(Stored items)
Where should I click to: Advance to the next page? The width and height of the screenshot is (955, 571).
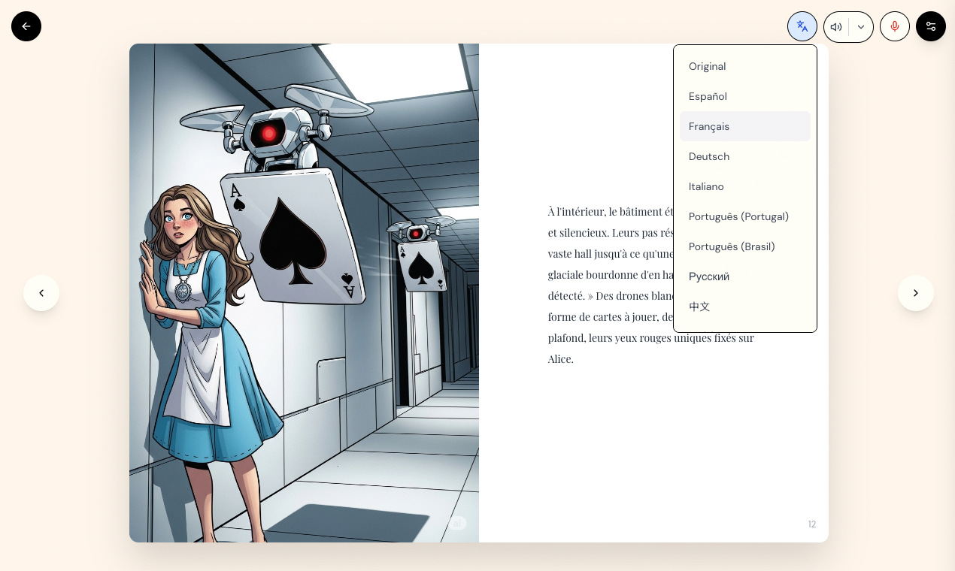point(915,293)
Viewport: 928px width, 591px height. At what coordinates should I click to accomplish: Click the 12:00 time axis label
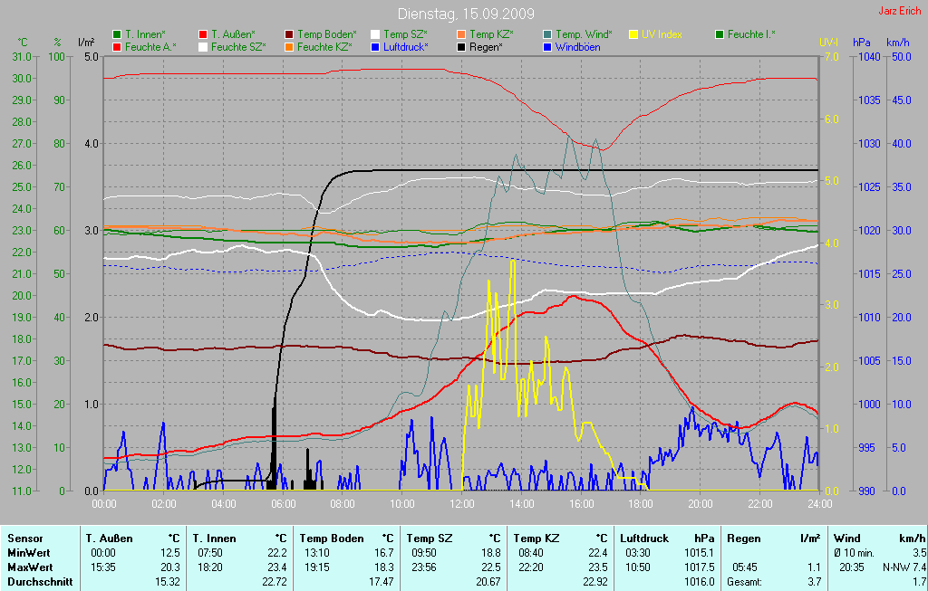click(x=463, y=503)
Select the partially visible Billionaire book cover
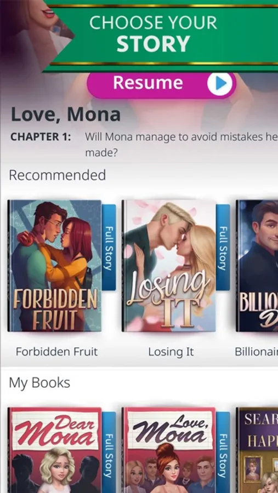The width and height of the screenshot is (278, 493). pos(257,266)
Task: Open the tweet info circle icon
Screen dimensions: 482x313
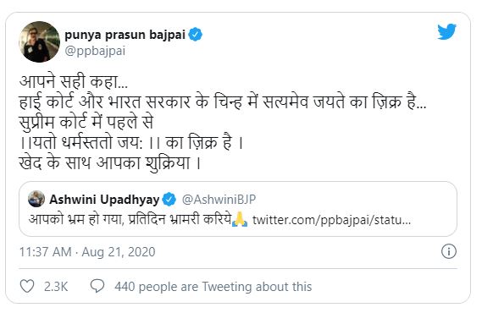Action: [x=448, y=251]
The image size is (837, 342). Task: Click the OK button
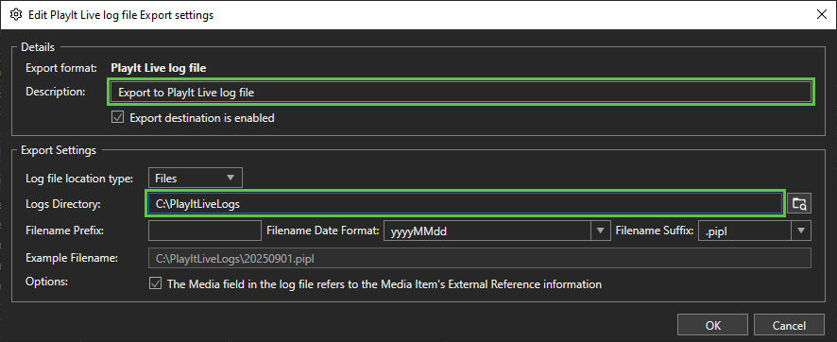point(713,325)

**WHAT TO PRODUCE:**
Output the records exactly as they appear, skipping any pictures.

**FINISHED EXERCISE:**
Where should I click to: Advance to the next page? The width and height of the screenshot is (955, 571).
point(915,293)
Viewport: 928px width, 591px height. At what coordinates should I click to accomplish: Click the 12:00 time axis label
click(x=463, y=503)
Select the partially visible Billionaire book cover
The width and height of the screenshot is (278, 493). pos(257,266)
Task: Open the tweet info circle icon
Screen dimensions: 482x313
Action: [x=448, y=251]
The image size is (837, 342). Task: Click the OK button
point(713,325)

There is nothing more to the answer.